WHAT YOU NEED TO DO: Once the line with "The width and height of the screenshot is (800, 369)." is found in the entries below, repeat it and each following line exactly, up to and including the line with "Open the sportbank name link". Add no other lines.
****
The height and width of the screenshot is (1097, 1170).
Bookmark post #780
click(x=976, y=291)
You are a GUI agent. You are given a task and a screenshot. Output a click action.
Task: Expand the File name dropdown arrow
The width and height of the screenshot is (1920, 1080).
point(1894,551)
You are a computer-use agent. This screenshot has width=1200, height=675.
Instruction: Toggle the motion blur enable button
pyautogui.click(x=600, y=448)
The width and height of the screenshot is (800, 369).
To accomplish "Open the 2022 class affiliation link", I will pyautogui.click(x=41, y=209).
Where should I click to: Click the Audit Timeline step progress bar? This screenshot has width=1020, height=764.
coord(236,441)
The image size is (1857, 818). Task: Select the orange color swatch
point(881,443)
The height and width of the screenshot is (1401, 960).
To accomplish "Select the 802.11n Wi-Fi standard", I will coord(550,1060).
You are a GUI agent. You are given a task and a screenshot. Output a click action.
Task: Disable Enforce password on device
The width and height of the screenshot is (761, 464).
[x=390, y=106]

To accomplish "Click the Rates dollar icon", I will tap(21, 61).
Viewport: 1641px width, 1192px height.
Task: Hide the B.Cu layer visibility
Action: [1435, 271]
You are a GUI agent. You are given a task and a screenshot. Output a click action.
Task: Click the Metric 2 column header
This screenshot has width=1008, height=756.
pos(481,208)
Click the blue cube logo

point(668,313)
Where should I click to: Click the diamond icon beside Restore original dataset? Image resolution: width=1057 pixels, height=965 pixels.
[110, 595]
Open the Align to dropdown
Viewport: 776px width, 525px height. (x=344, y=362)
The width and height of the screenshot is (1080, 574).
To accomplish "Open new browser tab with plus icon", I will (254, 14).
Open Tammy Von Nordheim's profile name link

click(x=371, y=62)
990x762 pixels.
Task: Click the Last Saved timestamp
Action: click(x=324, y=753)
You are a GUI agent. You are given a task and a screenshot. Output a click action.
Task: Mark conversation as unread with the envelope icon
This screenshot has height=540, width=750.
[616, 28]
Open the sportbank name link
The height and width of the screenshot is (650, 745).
****
EXERCISE SOLUTION:
The width and height of the screenshot is (800, 369).
To accomplish "Open the 2022 class affiliation link", I will pyautogui.click(x=41, y=209).
Where should I click to: Click the Audit Timeline step progress bar? This screenshot has width=1020, height=764.
coord(236,441)
The image size is (1857, 818). Task: Select the orange color swatch
point(881,443)
The height and width of the screenshot is (1401, 960).
To accomplish "Select the 802.11n Wi-Fi standard", I will coord(550,1060).
You are a GUI agent. You are given a task and a screenshot. Output a click action.
Task: Disable Enforce password on device
The width and height of the screenshot is (761, 464).
[x=390, y=106]

To accomplish "Click the Rates dollar icon", I will tap(21, 61).
Viewport: 1641px width, 1192px height.
Task: Hide the B.Cu layer visibility
Action: [1435, 271]
You are a GUI agent. You are given a task and a screenshot. Output a click action.
Task: Click the Metric 2 column header
This screenshot has width=1008, height=756.
pos(481,208)
Click the blue cube logo

point(668,313)
Where should I click to: Click the diamond icon beside Restore original dataset? Image resolution: width=1057 pixels, height=965 pixels.
[110, 595]
Open the Align to dropdown
Viewport: 776px width, 525px height. (x=344, y=362)
The width and height of the screenshot is (1080, 574).
To accomplish "Open new browser tab with plus icon", I will (254, 14).
Open Tammy Von Nordheim's profile name link

click(x=371, y=62)
990x762 pixels.
Task: Click the Last Saved timestamp
Action: click(x=324, y=753)
You are a GUI agent. You are given a task and a screenshot. Output a click action.
Task: Mark conversation as unread with the envelope icon
This screenshot has height=540, width=750.
[616, 28]
Open the sportbank name link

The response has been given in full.